(Dataset entries)
====================
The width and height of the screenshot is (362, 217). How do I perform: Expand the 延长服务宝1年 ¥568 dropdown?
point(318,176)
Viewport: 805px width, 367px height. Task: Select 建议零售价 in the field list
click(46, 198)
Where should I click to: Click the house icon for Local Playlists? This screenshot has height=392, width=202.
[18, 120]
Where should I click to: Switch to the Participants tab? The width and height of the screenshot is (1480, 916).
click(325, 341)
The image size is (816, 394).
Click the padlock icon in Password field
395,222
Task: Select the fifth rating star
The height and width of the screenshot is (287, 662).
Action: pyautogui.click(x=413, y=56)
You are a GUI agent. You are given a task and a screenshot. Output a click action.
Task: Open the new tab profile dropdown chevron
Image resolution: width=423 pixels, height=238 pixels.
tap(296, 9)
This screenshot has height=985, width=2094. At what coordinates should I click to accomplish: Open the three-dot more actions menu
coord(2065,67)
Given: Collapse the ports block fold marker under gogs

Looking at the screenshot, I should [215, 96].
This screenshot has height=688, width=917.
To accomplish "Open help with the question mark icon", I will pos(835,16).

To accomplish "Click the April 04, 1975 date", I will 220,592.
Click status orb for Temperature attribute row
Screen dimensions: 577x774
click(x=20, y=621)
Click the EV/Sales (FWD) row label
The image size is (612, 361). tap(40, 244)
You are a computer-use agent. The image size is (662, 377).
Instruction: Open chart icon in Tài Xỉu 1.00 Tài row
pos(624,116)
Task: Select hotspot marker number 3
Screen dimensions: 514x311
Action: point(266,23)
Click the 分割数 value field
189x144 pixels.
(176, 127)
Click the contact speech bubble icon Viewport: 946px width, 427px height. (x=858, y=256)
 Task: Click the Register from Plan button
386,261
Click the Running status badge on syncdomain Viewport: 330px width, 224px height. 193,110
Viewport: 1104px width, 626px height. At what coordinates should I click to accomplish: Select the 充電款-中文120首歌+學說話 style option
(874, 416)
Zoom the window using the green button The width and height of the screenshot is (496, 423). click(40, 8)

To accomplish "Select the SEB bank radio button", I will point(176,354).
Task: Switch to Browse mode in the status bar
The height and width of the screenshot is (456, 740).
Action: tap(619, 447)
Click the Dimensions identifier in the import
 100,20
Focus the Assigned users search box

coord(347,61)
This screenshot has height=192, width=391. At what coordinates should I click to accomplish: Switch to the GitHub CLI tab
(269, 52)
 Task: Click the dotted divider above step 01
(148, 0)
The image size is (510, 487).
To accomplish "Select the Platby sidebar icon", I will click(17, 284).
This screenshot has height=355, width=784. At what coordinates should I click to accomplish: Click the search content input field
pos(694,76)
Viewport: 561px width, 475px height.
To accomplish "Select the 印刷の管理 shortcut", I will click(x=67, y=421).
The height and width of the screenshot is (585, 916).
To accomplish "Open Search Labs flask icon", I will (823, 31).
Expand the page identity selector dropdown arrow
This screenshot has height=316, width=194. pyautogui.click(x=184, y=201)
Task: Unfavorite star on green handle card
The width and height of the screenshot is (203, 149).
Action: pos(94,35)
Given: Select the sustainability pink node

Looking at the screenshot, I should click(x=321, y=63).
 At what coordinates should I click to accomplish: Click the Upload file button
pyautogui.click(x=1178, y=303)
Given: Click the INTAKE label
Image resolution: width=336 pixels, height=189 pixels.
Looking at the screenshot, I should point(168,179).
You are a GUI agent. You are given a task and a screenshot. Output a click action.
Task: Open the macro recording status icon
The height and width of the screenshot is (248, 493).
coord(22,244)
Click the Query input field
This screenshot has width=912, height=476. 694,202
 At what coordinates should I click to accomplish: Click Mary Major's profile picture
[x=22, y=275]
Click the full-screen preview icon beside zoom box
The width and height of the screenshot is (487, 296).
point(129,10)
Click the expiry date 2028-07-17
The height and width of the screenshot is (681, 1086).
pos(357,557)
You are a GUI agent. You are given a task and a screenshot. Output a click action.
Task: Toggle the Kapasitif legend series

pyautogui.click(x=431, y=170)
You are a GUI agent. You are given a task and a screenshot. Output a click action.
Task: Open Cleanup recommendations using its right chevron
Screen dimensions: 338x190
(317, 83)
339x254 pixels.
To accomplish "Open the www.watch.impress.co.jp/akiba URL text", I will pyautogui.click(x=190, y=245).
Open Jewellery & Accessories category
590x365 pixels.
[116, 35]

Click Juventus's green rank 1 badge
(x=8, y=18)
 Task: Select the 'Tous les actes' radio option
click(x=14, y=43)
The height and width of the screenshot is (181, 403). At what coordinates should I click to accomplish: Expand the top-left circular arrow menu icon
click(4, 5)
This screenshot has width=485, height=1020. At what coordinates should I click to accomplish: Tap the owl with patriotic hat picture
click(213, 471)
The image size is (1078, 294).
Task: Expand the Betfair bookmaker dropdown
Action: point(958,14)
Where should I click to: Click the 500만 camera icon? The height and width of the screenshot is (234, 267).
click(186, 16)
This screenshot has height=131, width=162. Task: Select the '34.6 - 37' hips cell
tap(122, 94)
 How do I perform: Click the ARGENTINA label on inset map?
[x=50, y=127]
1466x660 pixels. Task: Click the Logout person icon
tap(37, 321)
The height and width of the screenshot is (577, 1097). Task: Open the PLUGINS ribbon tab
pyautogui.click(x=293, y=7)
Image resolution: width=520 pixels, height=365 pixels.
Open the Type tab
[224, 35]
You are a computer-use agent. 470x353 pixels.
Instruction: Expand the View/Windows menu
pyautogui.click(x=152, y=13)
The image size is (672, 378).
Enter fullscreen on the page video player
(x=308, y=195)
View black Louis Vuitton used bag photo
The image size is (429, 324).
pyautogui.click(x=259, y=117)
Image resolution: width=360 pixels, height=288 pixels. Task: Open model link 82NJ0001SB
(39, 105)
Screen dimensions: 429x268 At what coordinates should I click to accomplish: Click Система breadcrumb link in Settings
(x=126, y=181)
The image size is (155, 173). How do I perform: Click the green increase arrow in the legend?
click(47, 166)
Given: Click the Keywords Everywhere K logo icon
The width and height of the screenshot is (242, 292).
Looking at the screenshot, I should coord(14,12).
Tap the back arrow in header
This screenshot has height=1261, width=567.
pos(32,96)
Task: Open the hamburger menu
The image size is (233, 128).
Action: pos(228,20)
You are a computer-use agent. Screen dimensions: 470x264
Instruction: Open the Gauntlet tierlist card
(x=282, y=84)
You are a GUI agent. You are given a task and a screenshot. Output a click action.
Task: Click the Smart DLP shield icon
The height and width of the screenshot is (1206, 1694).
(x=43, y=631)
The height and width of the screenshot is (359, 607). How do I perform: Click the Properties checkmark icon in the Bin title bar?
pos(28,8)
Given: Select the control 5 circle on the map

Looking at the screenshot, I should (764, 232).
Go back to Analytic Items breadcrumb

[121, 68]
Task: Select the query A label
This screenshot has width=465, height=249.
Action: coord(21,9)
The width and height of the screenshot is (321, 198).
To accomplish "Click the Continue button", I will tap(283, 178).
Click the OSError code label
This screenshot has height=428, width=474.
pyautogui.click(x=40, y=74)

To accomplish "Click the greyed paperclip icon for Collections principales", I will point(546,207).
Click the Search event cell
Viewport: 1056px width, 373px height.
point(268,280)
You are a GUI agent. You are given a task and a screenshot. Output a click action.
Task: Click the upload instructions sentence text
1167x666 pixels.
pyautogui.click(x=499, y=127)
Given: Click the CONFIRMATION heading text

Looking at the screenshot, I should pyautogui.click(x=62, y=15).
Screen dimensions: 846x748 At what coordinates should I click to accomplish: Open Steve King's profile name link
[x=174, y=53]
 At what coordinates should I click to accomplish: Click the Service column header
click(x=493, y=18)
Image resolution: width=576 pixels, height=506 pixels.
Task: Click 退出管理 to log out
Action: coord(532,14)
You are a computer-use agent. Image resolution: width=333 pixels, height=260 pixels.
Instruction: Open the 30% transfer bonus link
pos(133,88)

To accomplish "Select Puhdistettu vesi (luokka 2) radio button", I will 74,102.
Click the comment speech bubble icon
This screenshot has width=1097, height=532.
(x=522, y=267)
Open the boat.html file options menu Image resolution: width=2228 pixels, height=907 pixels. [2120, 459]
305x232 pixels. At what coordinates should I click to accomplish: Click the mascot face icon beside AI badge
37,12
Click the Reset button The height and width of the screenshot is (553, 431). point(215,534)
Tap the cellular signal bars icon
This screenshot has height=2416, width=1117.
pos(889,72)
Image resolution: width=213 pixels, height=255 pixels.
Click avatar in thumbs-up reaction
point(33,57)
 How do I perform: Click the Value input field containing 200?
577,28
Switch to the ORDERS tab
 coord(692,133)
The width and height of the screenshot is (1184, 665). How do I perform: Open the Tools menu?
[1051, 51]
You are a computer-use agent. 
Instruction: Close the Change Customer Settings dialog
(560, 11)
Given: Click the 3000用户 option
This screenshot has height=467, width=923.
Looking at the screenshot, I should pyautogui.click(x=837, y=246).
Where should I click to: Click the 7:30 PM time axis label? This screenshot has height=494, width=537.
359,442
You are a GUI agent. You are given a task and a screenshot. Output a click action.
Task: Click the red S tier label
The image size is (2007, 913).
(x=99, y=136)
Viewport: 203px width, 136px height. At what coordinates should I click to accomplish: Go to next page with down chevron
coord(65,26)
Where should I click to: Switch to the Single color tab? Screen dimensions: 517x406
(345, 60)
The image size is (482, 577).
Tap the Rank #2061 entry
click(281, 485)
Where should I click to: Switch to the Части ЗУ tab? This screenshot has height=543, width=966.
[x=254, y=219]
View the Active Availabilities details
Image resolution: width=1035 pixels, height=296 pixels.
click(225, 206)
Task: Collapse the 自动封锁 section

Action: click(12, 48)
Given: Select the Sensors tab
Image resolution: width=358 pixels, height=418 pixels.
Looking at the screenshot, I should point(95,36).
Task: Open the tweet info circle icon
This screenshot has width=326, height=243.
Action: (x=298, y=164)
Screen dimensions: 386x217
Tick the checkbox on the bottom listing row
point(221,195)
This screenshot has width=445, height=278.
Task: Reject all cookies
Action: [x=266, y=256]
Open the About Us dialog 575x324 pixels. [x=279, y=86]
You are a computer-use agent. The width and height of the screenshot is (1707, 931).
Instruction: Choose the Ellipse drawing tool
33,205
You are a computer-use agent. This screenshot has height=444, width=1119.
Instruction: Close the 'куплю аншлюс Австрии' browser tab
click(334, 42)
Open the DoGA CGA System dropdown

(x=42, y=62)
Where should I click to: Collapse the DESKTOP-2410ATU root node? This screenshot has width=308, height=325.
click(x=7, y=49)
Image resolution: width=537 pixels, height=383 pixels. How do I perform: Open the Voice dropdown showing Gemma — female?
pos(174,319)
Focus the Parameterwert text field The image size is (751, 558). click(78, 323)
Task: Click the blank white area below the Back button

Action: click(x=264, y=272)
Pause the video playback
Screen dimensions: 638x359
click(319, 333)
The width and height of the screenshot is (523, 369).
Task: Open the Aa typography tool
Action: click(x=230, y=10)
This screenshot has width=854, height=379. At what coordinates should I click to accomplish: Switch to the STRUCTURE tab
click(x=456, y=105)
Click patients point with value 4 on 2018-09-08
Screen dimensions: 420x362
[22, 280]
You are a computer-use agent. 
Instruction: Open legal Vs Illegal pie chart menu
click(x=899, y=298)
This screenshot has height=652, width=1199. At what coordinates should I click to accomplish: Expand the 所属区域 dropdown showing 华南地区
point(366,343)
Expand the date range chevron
====================
▸ **ASSIGNMENT**: Copy every line from the entries that contains the word "status".

▸ **ANSWER BOX**:
Click status orb for Temperature attribute row
Click the Running status badge on syncdomain Viewport: 330px width, 224px height. 193,110
Task: Switch to Browse mode in the status bar
Task: Open the macro recording status icon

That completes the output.